Later in the document, the CDF adds this:
“On the part of the spouses, the desire for a child is natural: it expresses the vocation to fatherhood and motherhood inscribed in conjugal love. This desire can be even stronger if the couple is affected by sterility which appears incurable. Nevertheless, marriage does not confer upon the spouses the right to have a child, but only the right to perform those natural acts which are per se ordered to procreation.
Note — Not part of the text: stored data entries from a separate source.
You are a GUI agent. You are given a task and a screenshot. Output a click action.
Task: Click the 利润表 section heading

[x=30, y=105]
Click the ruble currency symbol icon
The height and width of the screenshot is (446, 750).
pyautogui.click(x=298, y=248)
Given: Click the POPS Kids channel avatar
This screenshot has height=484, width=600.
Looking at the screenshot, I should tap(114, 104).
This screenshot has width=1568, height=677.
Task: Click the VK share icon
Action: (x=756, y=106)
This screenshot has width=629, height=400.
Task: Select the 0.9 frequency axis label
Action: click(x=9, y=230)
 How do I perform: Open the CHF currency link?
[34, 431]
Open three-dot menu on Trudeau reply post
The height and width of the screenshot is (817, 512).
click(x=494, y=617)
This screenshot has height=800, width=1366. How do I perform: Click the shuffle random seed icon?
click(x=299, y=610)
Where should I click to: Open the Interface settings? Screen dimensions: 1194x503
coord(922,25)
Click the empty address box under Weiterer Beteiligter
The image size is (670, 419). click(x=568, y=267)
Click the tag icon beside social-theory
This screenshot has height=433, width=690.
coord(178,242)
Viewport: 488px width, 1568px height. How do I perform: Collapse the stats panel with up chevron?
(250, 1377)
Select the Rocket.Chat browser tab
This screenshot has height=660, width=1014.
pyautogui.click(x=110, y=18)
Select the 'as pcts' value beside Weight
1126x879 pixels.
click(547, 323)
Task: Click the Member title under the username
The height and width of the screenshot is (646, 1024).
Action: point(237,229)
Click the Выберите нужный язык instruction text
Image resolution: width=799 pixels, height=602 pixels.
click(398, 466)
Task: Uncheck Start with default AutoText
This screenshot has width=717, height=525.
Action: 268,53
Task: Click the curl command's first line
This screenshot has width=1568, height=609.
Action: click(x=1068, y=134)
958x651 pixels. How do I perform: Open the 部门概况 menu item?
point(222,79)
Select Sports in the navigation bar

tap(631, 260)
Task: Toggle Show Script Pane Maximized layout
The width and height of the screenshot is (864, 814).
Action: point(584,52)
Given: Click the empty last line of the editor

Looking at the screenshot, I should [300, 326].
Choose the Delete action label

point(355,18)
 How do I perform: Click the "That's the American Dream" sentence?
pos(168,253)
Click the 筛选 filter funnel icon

“A true and proper right to a child would be contrary to the child’s dignity and nature. The child is not an object to which one has a right, nor can he be considered as an object of ownership: rather, a child is a gift, “the supreme gift” and the most gratuitous gift of marriage, and is a living testimony of the mutual giving of his parents. For this reason, the child has the right, as already mentioned, to be the fruit of the specific act of the conjugal love of his parents; and he also has the right to be respected as a person from the moment of his conception” (sec. B.8, emphasis original).